The two-engine Piper Cheyenne crashed in the city of Lafayette about a mile from the regional airport where the flight began, Federal Aviation Administration spokesman Tony Molinaro said.
Six people were on board, five of whom were killed, said Lafayette Fire Chief Robert Benoit. The sixth person was being treated at an area hospital along with two people who were in the post office, he said. Steven Ensminger Jr., son of the offensive coordinator for the Louisiana State University football team, said his wife, Carley McCord, was on board the flight and died when it crashed. He said the plane was en route to the Peach Bowl playoff game in Atlanta between LSU and Oklahoma.
Ensminger said he was unable to go to the game and was at work when the crash happened. He said his father, Steven Ensminger, called him just before the elder Ensminger got to the stadium.

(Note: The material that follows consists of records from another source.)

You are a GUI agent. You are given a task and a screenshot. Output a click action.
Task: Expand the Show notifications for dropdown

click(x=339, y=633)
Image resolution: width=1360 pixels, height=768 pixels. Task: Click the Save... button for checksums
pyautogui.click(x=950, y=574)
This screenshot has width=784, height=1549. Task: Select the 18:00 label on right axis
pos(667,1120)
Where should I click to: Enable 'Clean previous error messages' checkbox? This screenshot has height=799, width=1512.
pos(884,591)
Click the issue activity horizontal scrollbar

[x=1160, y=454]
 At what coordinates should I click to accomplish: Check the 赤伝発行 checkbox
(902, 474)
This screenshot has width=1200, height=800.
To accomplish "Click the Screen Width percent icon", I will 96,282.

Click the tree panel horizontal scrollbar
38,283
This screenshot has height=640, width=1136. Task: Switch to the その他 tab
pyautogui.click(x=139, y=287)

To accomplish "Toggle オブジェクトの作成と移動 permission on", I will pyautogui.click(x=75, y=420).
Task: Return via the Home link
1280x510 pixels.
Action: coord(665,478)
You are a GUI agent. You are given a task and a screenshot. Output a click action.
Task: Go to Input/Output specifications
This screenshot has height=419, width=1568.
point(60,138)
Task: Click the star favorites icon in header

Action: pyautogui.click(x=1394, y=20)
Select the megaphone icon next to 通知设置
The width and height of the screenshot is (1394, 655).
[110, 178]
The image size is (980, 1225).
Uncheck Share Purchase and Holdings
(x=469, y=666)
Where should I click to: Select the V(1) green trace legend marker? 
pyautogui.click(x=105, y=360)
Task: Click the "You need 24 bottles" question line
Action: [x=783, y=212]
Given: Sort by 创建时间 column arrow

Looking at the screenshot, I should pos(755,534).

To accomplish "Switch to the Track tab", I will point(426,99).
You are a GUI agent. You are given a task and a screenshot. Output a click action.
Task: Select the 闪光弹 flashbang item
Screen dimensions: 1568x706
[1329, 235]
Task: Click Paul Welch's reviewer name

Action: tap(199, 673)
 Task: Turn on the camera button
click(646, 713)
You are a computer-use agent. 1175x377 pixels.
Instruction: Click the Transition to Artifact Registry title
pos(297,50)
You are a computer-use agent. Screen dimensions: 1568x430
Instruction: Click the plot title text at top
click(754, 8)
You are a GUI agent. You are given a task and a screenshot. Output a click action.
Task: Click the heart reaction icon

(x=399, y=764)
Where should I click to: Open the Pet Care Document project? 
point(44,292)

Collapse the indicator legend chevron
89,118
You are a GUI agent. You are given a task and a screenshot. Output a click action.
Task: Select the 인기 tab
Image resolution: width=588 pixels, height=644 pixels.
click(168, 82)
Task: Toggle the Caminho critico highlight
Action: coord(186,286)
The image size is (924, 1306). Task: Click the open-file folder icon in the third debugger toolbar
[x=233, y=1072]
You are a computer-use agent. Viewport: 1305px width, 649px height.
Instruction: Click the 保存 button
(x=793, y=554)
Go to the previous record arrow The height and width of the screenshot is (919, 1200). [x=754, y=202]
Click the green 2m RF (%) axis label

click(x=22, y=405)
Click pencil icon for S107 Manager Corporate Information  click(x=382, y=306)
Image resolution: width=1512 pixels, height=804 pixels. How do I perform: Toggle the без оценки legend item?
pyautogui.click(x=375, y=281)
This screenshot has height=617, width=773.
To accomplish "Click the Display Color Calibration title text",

The coach had tears in his eyes when he appeared on the field at the start of the game Saturday afternoon.
“I just don’t feel like this is real,” Ensminger Jr. told the AP in an Instagram message. “I’m praying it’s not real.”
Video and photos showed a trail of scorched and burning grass around the crash site in the city of Lafayette. A blackened car sat in the post office parking lot, which was carpeted with scattered tree limbs.
Four people were brought to the hospital: one from the plane, one on the ground and two post office employees who were brought in for evaluation, said Lafayette Fire Department spokesman Alton Trahan.
The aircraft was an eight-passenger plane, Benoit said.
The plane went down in a part of the city with a scattering of banks, fast food chains and other businesses.
Marty Brady, 22, said the lights went out at his apartment a couple of hundred yards (183 meters) or so away from the crash site as he was preparing to make coffee.
He said he ran out and saw black smoke and flames from the post office parking lot and downed power lines.
“There were some people screaming and somebody yelled that it was a plane,” he said.
Brady said the plane clipped a power line over the gate to his apartment complex.
“If it had been a little lower, it could have been a lot worse,” he said.
Kevin Jackson told KLFY-TV he heard a “massive explosion” and saw a “big old ball of flame” when the plane crashed. He and other eyewitnesses told the TV station that the plane hit a car as it fell, and that someone could be heard screaming inside the vehicle.
McCord was a Baton Rouge native and sports reporter for WDSU-TV in New Orleans, according to her website. She also appeared as a sideline reporter for ESPN. McCord previously worked in television in Cleveland, and she was a two-time runner-up in the Miss Louisiana pageant.
“We are devastated by the loss of such an amazing talent and valued member of our WDSU family,” said WDSU President and General Manager, Joel Vilmenay. “Carley’s passion for sports journalism and her deep knowledge of Louisiana sports, from high school to the professional ranks, made her an exceptional journalist. ”
McCord is the second journalist working in the New Orleans area to die in a plane crash this year. On August 16, WVUE news anchor Nancy Parker was doing a story in New Orleans about stunt pilot Franklin Augustus when the two crashed. Both Parker and Augustus died.
Lafayette is the fourth-largest city in Louisiana with a population of about 130,000, according to the 2018 census. It is located about 135 miles west of New Orleans.
This story has been edited to correct that the playoff game is in Atlanta, not Louisiana.